___ Task data
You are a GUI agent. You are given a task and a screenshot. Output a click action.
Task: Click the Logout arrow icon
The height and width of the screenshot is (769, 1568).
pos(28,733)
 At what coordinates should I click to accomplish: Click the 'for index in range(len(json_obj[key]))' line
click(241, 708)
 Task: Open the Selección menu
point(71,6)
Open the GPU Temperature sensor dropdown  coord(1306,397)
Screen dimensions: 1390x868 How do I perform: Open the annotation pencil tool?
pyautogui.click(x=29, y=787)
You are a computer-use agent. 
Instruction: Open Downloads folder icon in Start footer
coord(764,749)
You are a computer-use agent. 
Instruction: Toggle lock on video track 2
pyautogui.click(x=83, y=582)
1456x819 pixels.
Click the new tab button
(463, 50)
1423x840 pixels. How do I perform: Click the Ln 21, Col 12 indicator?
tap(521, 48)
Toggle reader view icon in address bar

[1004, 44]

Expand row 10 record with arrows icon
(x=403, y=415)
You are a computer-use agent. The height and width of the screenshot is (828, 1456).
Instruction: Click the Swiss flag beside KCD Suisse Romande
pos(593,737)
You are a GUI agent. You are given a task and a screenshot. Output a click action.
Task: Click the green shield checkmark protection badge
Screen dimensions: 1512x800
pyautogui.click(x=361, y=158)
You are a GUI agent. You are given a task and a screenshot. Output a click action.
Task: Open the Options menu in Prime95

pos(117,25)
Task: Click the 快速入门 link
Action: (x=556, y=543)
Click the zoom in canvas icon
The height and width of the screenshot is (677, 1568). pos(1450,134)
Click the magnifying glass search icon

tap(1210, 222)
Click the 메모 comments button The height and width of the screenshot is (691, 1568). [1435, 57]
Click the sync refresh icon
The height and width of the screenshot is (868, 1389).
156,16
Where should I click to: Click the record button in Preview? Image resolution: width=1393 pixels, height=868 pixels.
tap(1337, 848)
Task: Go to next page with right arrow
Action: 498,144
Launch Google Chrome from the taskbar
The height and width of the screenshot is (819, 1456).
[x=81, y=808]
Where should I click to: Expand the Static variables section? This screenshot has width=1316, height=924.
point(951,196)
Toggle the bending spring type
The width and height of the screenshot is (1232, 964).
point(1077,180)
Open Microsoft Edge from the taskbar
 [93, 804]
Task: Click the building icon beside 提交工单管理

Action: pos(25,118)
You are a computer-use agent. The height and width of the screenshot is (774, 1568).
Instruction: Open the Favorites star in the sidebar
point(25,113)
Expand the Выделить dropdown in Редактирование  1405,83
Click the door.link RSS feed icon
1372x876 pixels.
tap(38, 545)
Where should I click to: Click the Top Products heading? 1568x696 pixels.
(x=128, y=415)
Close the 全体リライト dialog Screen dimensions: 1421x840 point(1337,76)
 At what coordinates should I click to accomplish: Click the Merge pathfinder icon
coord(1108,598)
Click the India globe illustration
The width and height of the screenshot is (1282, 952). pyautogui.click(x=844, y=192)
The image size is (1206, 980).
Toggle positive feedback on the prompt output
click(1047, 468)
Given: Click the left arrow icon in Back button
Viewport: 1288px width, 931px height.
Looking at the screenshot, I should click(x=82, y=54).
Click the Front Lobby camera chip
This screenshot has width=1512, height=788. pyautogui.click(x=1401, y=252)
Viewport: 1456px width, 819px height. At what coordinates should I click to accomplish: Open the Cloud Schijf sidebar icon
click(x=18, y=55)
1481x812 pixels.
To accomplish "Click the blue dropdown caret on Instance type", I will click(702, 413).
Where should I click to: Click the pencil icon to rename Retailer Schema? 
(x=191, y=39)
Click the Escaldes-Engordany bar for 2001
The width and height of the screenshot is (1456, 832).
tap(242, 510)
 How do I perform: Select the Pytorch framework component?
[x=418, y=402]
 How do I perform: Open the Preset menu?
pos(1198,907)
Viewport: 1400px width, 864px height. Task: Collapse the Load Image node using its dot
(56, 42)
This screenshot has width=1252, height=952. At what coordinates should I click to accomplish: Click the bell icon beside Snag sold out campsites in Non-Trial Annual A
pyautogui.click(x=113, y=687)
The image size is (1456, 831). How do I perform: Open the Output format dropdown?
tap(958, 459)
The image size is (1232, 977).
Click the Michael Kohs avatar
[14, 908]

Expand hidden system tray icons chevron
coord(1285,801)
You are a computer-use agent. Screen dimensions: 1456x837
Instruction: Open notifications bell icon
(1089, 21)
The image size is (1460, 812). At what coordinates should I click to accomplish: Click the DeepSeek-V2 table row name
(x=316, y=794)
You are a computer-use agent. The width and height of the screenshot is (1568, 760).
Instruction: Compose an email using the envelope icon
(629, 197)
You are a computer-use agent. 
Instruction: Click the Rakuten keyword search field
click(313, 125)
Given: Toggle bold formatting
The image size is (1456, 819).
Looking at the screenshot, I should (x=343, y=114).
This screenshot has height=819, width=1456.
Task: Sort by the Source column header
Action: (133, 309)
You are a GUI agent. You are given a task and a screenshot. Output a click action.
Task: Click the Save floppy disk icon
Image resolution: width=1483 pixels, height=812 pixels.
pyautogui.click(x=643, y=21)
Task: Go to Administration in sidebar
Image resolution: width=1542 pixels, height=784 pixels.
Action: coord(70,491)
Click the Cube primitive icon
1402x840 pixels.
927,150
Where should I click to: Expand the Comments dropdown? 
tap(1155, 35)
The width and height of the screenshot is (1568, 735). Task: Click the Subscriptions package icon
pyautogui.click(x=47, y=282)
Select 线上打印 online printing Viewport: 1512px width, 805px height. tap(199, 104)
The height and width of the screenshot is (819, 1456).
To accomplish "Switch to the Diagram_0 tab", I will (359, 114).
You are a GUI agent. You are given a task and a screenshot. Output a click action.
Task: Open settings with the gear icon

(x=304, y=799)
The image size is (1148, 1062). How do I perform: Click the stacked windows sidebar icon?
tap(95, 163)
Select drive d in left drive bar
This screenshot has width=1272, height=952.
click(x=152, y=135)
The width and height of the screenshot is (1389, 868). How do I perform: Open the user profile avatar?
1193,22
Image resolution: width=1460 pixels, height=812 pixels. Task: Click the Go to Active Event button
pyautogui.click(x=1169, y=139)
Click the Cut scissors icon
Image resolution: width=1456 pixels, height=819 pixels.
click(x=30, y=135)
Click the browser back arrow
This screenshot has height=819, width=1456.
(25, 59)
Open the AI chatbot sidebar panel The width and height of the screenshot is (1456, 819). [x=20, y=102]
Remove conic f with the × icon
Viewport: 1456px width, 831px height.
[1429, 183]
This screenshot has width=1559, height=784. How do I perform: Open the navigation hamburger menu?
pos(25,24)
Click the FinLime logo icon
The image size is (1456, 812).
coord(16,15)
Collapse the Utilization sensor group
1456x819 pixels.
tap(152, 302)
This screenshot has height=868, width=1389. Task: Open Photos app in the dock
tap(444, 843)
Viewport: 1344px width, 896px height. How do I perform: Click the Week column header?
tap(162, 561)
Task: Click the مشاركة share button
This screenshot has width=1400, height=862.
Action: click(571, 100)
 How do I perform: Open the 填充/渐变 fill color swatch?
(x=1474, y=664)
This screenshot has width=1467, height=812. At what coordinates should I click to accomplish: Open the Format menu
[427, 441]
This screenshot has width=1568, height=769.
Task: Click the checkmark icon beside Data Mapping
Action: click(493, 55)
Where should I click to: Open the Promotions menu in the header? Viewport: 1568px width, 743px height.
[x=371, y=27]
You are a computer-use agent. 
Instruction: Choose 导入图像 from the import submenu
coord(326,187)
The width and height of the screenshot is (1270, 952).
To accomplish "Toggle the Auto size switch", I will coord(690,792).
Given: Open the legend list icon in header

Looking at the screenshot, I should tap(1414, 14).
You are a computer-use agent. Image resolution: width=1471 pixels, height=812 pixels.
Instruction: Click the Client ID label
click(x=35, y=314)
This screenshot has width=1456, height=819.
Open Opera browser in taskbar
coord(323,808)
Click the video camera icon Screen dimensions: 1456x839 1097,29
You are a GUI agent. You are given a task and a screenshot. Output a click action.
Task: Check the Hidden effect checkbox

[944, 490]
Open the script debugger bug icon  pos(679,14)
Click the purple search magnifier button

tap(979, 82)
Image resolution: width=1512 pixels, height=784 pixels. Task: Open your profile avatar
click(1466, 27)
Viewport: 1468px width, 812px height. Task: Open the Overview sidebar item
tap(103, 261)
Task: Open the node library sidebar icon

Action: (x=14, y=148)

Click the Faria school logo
______
What to produce ▸
Set down, exactly as they appear above, all lines from the one that has "This screenshot has width=1272, height=952." down to the one that has "You are a computer-use agent. Image", including those two and no others.

Solution to the exercise ▸
This screenshot has width=1272, height=952.
click(x=152, y=135)
The width and height of the screenshot is (1389, 868). How do I perform: Open the user profile avatar?
1193,22
Image resolution: width=1460 pixels, height=812 pixels. Task: Click the Go to Active Event button
pyautogui.click(x=1169, y=139)
Click the Cut scissors icon
Image resolution: width=1456 pixels, height=819 pixels.
click(x=30, y=135)
Click the browser back arrow
This screenshot has height=819, width=1456.
(25, 59)
Open the AI chatbot sidebar panel The width and height of the screenshot is (1456, 819). [x=20, y=102]
Remove conic f with the × icon
Viewport: 1456px width, 831px height.
[1429, 183]
This screenshot has width=1559, height=784. How do I perform: Open the navigation hamburger menu?
pos(25,24)
Click the FinLime logo icon
The image size is (1456, 812).
coord(16,15)
Collapse the Utilization sensor group
1456x819 pixels.
tap(152, 302)
This screenshot has height=868, width=1389. Task: Open Photos app in the dock
tap(444, 843)
Viewport: 1344px width, 896px height. How do I perform: Click the Week column header?
tap(162, 561)
Task: Click the مشاركة share button
This screenshot has width=1400, height=862.
Action: click(571, 100)
 How do I perform: Open the 填充/渐变 fill color swatch?
(x=1474, y=664)
This screenshot has width=1467, height=812. At what coordinates should I click to accomplish: Open the Format menu
[427, 441]
This screenshot has width=1568, height=769.
Task: Click the checkmark icon beside Data Mapping
Action: click(493, 55)
Where should I click to: Open the Promotions menu in the header? Viewport: 1568px width, 743px height.
[x=371, y=27]
You are a computer-use agent. 
Instruction: Choose 导入图像 from the import submenu
coord(326,187)
The width and height of the screenshot is (1270, 952).
To accomplish "Toggle the Auto size switch", I will coord(690,792).
Given: Open the legend list icon in header

Looking at the screenshot, I should tap(1414, 14).
You are a computer-use agent. Image resolution: width=1471 pixels, height=812 pixels.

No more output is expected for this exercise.